__Task description__:
Below are records; reproduce exactly the lines from the first through the one containing "You are a computer-use agent. Screen".

__Exercise materials__:
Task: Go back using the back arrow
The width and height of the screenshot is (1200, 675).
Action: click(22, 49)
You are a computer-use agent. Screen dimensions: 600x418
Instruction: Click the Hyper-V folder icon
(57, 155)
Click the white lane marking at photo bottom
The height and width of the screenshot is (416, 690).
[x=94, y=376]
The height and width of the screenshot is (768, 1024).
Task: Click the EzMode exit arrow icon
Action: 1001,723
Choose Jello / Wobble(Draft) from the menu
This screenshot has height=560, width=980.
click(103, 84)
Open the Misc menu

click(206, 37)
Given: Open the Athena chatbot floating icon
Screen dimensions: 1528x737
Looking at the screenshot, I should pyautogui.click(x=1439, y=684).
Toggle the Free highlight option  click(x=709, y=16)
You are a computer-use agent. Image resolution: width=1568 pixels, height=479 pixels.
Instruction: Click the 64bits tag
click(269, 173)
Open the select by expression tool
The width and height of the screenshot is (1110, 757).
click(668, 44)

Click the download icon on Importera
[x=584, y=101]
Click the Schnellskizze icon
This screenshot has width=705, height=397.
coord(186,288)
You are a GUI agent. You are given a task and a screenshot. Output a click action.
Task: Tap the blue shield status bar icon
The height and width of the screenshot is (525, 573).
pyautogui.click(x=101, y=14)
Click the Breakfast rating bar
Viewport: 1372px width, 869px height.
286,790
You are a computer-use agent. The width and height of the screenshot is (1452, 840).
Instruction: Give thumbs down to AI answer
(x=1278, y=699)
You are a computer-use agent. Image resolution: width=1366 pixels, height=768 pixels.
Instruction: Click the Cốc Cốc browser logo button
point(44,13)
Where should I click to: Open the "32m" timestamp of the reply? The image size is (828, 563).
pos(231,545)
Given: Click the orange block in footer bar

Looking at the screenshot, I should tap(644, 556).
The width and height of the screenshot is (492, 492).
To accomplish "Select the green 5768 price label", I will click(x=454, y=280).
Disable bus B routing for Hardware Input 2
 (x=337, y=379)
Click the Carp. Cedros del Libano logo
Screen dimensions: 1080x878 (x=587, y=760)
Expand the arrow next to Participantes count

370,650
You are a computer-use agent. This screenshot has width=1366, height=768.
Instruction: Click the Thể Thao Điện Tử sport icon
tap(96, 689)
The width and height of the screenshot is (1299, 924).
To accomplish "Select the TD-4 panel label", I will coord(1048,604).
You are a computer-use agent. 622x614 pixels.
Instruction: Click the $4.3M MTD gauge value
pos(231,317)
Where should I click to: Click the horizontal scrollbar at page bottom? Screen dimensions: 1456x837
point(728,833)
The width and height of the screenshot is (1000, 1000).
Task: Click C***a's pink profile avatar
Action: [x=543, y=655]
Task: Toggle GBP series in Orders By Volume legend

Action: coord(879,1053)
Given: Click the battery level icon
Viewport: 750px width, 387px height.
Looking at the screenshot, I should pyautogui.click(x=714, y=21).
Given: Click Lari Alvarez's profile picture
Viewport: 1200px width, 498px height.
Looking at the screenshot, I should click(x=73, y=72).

__Exercise solution__:
Task: Go back using the back arrow
The width and height of the screenshot is (1200, 675).
Action: click(22, 49)
You are a computer-use agent. Screen dimensions: 600x418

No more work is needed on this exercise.